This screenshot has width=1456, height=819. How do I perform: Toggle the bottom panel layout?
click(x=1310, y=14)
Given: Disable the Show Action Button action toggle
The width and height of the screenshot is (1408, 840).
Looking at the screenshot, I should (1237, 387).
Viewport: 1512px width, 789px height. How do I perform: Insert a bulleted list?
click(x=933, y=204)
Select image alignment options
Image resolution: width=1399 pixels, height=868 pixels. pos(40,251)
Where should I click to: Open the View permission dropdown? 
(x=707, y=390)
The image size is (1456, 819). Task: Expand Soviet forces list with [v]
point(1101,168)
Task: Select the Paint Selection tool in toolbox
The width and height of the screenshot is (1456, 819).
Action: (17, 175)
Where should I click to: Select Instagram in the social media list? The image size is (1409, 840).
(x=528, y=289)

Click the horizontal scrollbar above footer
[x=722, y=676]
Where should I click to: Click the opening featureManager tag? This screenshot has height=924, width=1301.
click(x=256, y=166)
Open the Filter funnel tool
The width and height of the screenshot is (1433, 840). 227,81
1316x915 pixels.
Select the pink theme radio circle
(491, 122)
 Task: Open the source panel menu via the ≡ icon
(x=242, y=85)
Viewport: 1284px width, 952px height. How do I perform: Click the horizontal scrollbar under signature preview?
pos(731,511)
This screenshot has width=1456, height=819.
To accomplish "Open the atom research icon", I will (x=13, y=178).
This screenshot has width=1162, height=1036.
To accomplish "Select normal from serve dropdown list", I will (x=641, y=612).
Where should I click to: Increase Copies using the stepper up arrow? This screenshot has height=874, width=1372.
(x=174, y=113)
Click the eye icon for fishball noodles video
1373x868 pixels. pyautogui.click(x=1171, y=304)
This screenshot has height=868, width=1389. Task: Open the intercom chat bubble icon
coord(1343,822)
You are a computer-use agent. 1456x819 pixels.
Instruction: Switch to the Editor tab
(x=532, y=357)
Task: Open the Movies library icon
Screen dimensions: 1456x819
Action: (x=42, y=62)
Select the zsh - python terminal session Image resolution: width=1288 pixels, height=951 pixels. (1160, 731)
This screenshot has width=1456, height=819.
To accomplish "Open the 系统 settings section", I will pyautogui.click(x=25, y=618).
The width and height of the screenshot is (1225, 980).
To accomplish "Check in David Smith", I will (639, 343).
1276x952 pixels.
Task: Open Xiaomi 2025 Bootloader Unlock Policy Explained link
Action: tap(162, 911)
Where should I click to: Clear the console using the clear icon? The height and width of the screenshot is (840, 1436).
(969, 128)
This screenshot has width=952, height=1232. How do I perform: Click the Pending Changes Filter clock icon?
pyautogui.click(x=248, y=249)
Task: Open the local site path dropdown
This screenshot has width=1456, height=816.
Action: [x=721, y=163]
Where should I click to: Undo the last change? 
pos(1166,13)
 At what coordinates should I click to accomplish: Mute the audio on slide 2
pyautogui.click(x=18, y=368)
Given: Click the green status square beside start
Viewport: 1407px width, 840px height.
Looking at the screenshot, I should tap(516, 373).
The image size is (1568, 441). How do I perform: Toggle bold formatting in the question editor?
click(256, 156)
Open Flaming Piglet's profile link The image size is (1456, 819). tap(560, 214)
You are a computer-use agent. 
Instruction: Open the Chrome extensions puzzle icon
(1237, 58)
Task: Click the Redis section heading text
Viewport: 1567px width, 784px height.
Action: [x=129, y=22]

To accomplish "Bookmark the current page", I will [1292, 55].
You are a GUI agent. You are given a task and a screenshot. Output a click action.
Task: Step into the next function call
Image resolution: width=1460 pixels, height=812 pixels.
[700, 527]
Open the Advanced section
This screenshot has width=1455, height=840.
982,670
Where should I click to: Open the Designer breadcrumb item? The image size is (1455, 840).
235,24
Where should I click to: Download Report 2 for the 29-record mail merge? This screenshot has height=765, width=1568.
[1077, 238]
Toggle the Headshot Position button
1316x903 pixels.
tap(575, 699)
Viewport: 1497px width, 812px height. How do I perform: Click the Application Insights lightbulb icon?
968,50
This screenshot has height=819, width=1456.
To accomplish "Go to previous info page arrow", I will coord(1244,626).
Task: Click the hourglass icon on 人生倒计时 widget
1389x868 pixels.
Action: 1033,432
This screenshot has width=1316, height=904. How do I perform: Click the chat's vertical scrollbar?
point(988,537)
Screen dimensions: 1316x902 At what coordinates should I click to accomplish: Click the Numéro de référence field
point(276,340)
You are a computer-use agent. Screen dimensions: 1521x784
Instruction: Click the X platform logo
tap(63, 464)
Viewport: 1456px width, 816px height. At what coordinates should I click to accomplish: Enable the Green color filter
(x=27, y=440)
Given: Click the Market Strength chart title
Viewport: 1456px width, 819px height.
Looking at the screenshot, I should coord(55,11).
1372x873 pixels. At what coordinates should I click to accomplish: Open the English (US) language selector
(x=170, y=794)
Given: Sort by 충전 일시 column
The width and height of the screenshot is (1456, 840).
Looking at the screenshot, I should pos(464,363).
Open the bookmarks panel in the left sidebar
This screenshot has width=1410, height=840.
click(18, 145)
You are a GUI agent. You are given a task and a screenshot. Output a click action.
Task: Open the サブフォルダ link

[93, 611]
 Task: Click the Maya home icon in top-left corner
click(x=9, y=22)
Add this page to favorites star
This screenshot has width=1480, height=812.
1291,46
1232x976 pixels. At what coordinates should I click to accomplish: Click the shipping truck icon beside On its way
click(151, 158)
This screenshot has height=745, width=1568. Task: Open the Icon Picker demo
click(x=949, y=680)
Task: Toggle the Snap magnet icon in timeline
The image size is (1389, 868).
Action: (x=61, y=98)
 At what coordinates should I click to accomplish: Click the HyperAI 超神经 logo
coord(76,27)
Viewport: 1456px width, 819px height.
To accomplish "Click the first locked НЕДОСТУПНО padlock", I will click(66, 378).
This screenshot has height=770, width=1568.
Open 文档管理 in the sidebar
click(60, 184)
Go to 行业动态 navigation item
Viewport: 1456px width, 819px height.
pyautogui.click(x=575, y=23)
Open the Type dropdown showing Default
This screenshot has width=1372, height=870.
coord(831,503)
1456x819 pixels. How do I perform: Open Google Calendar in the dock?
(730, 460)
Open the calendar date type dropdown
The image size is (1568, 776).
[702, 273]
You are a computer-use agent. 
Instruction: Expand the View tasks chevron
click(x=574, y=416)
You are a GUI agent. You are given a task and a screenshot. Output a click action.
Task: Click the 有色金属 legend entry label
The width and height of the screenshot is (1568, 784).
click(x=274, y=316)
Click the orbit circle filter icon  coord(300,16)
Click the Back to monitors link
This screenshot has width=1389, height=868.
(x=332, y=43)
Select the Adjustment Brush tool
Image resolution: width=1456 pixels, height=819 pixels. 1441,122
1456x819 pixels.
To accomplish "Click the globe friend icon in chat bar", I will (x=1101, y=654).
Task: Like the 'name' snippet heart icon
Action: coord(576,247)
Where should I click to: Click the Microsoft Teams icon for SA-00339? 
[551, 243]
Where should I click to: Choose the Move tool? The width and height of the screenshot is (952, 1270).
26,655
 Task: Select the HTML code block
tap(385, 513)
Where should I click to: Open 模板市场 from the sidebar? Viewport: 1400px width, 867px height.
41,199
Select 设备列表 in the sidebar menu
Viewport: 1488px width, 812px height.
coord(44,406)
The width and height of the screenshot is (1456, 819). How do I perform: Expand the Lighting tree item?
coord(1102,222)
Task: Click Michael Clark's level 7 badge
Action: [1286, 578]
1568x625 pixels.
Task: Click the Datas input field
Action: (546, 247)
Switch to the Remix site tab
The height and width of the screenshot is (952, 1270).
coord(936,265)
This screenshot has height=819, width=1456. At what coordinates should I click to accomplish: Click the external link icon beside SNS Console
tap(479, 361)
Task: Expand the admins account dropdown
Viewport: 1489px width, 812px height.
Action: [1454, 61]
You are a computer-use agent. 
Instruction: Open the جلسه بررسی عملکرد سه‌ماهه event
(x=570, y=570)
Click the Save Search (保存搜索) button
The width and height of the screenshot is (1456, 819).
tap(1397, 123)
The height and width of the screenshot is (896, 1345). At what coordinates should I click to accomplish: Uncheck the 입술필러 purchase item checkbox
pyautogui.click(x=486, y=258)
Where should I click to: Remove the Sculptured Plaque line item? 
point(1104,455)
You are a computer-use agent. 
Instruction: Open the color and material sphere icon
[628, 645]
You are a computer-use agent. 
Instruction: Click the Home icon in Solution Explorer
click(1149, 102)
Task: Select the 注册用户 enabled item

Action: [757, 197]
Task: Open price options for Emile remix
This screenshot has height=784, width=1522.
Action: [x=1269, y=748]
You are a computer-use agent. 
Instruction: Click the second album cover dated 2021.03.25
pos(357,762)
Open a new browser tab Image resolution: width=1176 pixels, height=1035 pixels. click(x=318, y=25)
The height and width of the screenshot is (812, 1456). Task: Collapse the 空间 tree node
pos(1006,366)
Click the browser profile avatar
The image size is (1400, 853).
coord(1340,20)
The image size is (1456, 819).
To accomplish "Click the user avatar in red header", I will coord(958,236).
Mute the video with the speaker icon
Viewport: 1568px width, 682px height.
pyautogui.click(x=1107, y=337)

■ ■ ■ ■ ■ ■ ■

ABOUT THIS TASK |
Search the data above for the string "section" and return every line that has it.

TASK OUTPUT |
To accomplish "Open the 系统 settings section", I will pyautogui.click(x=25, y=618).
Task: Click the Redis section heading text
Open the Advanced section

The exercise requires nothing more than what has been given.